BEGIN Records for this exercise

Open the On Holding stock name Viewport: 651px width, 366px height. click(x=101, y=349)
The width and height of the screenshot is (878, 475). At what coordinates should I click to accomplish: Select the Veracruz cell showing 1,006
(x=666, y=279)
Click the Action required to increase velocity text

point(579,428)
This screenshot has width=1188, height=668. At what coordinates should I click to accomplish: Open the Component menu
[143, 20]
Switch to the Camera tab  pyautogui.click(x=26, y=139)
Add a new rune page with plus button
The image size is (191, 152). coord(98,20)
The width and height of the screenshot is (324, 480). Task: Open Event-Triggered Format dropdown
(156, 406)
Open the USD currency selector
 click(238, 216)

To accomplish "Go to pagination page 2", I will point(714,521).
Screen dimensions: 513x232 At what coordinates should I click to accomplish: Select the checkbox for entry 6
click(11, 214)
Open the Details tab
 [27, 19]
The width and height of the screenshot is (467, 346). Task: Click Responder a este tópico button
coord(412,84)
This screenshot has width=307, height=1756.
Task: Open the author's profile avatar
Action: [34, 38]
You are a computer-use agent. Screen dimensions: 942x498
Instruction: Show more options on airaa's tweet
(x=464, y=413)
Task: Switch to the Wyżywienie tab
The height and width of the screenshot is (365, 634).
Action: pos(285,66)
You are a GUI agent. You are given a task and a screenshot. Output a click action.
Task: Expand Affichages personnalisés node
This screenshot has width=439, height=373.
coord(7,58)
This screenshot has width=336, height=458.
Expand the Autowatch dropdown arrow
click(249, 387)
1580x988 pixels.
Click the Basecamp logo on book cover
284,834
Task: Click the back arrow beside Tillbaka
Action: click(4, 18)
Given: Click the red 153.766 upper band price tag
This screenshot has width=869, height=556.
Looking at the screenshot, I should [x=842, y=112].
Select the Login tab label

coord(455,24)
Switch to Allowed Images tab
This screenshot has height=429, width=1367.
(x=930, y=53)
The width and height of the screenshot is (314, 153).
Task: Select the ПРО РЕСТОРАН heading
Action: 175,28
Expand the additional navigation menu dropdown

END Records for this exercise

§ Work request
Please set down each line of the records exactly as given.

§ Exercise solution
Open the On Holding stock name Viewport: 651px width, 366px height. click(x=101, y=349)
The width and height of the screenshot is (878, 475). At what coordinates should I click to accomplish: Select the Veracruz cell showing 1,006
(x=666, y=279)
Click the Action required to increase velocity text

point(579,428)
This screenshot has width=1188, height=668. At what coordinates should I click to accomplish: Open the Component menu
[143, 20]
Switch to the Camera tab  pyautogui.click(x=26, y=139)
Add a new rune page with plus button
The image size is (191, 152). coord(98,20)
The width and height of the screenshot is (324, 480). Task: Open Event-Triggered Format dropdown
(156, 406)
Open the USD currency selector
 click(238, 216)

To accomplish "Go to pagination page 2", I will point(714,521).
Screen dimensions: 513x232 At what coordinates should I click to accomplish: Select the checkbox for entry 6
click(11, 214)
Open the Details tab
 [27, 19]
The width and height of the screenshot is (467, 346). Task: Click Responder a este tópico button
coord(412,84)
This screenshot has width=307, height=1756.
Task: Open the author's profile avatar
Action: [34, 38]
You are a computer-use agent. Screen dimensions: 942x498
Instruction: Show more options on airaa's tweet
(x=464, y=413)
Task: Switch to the Wyżywienie tab
The height and width of the screenshot is (365, 634).
Action: pos(285,66)
You are a GUI agent. You are given a task and a screenshot. Output a click action.
Task: Expand Affichages personnalisés node
This screenshot has width=439, height=373.
coord(7,58)
This screenshot has width=336, height=458.
Expand the Autowatch dropdown arrow
click(249, 387)
1580x988 pixels.
Click the Basecamp logo on book cover
284,834
Task: Click the back arrow beside Tillbaka
Action: click(4, 18)
Given: Click the red 153.766 upper band price tag
This screenshot has width=869, height=556.
Looking at the screenshot, I should [x=842, y=112].
Select the Login tab label

coord(455,24)
Switch to Allowed Images tab
This screenshot has height=429, width=1367.
(x=930, y=53)
The width and height of the screenshot is (314, 153).
Task: Select the ПРО РЕСТОРАН heading
Action: 175,28
Expand the additional navigation menu dropdown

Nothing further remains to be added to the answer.